The engineering manager's guide to a pain-free reorg

In many technology companies, the biggest engineering challenge isn’t a killer app or an incredible database. Instead, it’s building and organizing a team that’s optimized to achieve company goals.

For a fast-growing startup—where the engineering team is often growing rapidly—those goals can change from quarter to quarter (or, in some cases, week to week). Occasional reorgs are a necessary reality for every engineering organization -- but they don’t have to be a painful reality.

As a technical leader with more than a few reorgs under my belt, I’ve put together these four principles to make the process pain free.

Principle one: Create a communication plan, and hold everyone to it

Engineers are process-driven by nature.  It’s really easy to get caught up in laying out the org structure, seating plans, and workflows and fail to remember that the impact of a reorg is felt by individuals. Your plan can be perfect on paper but if you’re not communicating carefully you could end up with an organizational catastrophe. 

So, how to prevent that particular problem? Enter the Communication Plan. Make a list of everyone in the organization, including critical information about each of them: Who their current manager is, who the new manager will be, and some notes about their work. Use this as a checklist for making sure that every person on the team has a 1:1 conversation with both their current manager and their new manager. Then, set target dates for managers to have each of those conversations. Ask each manager to hold a meeting by those dates and update the plan as they have conversations. 

You’d be shocked at how often engineering orgs fail to ensure that managers are talking to teams throughout the process. Sometimes you get told you'll be on a new team and the new manager doesn't talk to you until it happens. Other times, information is conveyed in a group meeting. This can be discouraging to those looking for an opportunity to bring up concerns and questions they wouldn’t necessarily want to have in a group setting. 

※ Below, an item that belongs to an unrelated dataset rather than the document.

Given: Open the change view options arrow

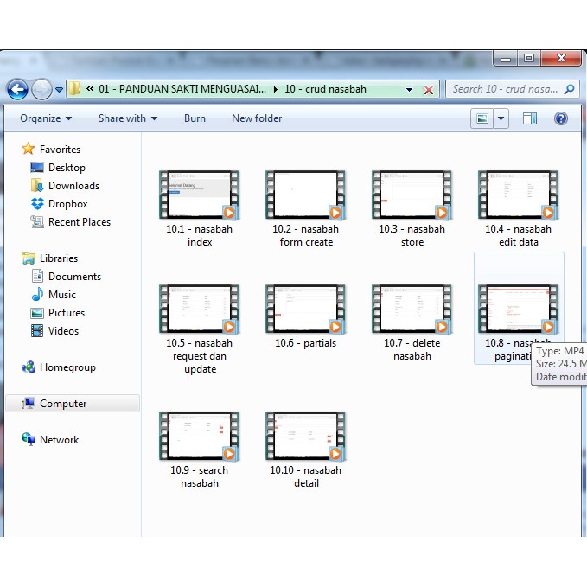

The advantage of 1:1 meetings isn’t just for team members. Leadership can learn so much by opening themselves to organizational pushback a manager wouldn’t have considered. The power of the communication plan is that it isn’t just one way -- feedback can be taken into consideration and teams can be adjusted accordingly.

Principle two:  Give everyone a True North

Ideally, you have company goals you can tie everyone’s work into.  Of course, if you’re working at a startup, that may not be the case.  Part of your job as a leader is to push for those, and if they don’t exist, to create them for your own team.  In order to maximize team performance,  there should be a set of initiatives or key focuses the team will have for the next 6 months to a year. 

While conducting a recent reorg in my current role at Flyhomes, we looked for natural divisions to help shape the organization against company goals, making a much smoother organizational structure. We divided the org into three teams.  The first supports the value proposition of Flyhomes -- that is, that we bring every part of the homebuying process under one roof. 

The Vertical Integration team tackles projects such as internal CRMs and other tools that keep the business running smoothly.  The other two teams are all about our main customers: Homebuyers.  One of those teams is called Acquisition, and they partner with marketing, for example, on driving leads and maximizing conversion on our website. After the customer has signed up, the Vertical Customer Experience takes over, working on the customer-facing websites and apps. Clearly articulating the names and responsibilities of each team creates a clear decision-making lens for projects.

Principal three: Make and empower better managers

Research shows that people work for bosses, not companies. However, when we promote people because they have excellent engineering skills, we don’t always think about how to prepare them to be a manager. This is never more critical than it is during a reorg.

With each manager on a team, it’s important to understand their level of experience and confidence leading up to an organizational change. I have a series of questions I ask: Have you led a reorg before? What worked? What didn’t work? What are you worried about?

Make the time to coach them through tough conversations. Encourage them to think about how they’re delivering messages to their teams. Leading up to a re-org, put investment into making sure your engineering managers know their job isn't just cranking out products; it's also, critically, growing people on the team. 

Principle four: Your most powerful tools are your ears and your voice

The real lesson I’ve learned over the years is that a reorg isn’t done once you’ve moved everyone’s seats and changed their reporting structure in your payroll software. In fact, the biggest job in leadership is continuing to keep your finger on the pulse of the org, so you can quickly correct what isn’t working and signal boost the things that are working.

Your main tool is going to be talking and listening. I maintain weekly 1:1s with each of my managers and rely upon them to have 1:1s with their teams. Each week we have an agenda item to talk about what we’re observing on the team. People don’t always communicate conflicts, and instead will leave an organization or team if they’re stuck, frustrated or bored.

When you create a culture of trust, you will be rewarded by having the opportunity to fix those problems and retain your team. I always want my teams to know that there is room to create challenging, exciting work for them as long as they communicate.